It is against such a background that the parties to the nuclear Non-Proliferation Treaty (NPT) will meet from April 8-19 to review progress on the treaty and, most important, on its Article VI commitment to nuclear disarmament. The recent revelations of the classified US Nuclear Posture Review (NPR), which was first released in partially unclassified form in January 2002, indicated contingency plans for the potential use of nuclear weapons against at least seven named states. These revelations are sure to have alarmed these governments, and hopefully awakened the international community generally to an atmosphere of mounting risk.

Any US plans to use or threaten to use nuclear weapons would be contrary to international law as well as to long-standing US assurances not to use nuclear weapons against non-nuclear weapons states. It also constitutes a provocative threat to the named states and others as well as to international peace and security overall.

This US approach to planning nuclear weapons use, as well as other developments that increase the risk of nuclear war, will undoubtedly adversely affect the approach taken to non-proliferation by all countries. It is likely to induce further nuclear proliferation and to weaken seriously the non-proliferation regime. US policy toward nuclear weapons use, combined with its plans to develop and deploy missile defenses, is almost certain to encourage the expansion of nuclear weapons programs by Russia and China as well as the development of nuclear and other weapons of mass destruction by other countries. It is also likely to give rise to destructive new arms races.

(What to do)
According to the passage on the nuclear Non-Proliferation Treaty, on what dates will the treaty's parties meet? Rely on the passage alone.

Records from a dataset:

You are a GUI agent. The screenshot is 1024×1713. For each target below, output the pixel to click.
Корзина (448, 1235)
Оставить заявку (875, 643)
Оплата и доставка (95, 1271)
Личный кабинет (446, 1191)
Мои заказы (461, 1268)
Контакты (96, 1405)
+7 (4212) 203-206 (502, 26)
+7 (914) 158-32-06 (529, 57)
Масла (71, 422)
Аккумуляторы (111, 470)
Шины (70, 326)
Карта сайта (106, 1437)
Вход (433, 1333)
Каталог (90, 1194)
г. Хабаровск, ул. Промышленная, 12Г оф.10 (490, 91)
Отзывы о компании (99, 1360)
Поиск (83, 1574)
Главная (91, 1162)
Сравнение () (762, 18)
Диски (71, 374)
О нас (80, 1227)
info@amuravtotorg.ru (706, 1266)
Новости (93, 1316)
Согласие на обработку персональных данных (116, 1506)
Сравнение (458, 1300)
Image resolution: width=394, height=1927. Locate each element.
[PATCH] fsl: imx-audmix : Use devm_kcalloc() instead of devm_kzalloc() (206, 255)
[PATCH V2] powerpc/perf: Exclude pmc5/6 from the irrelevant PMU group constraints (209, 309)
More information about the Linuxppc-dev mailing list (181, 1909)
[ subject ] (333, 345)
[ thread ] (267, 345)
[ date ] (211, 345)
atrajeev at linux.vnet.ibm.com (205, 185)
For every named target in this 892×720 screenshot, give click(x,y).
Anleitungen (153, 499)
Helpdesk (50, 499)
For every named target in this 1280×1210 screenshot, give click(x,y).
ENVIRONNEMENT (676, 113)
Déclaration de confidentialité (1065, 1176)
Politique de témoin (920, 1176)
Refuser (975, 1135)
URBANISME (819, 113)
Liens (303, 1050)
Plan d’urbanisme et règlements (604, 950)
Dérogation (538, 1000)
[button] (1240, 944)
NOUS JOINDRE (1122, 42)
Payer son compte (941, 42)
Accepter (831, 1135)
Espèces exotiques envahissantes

(Solution to the exercise)
April 8-19.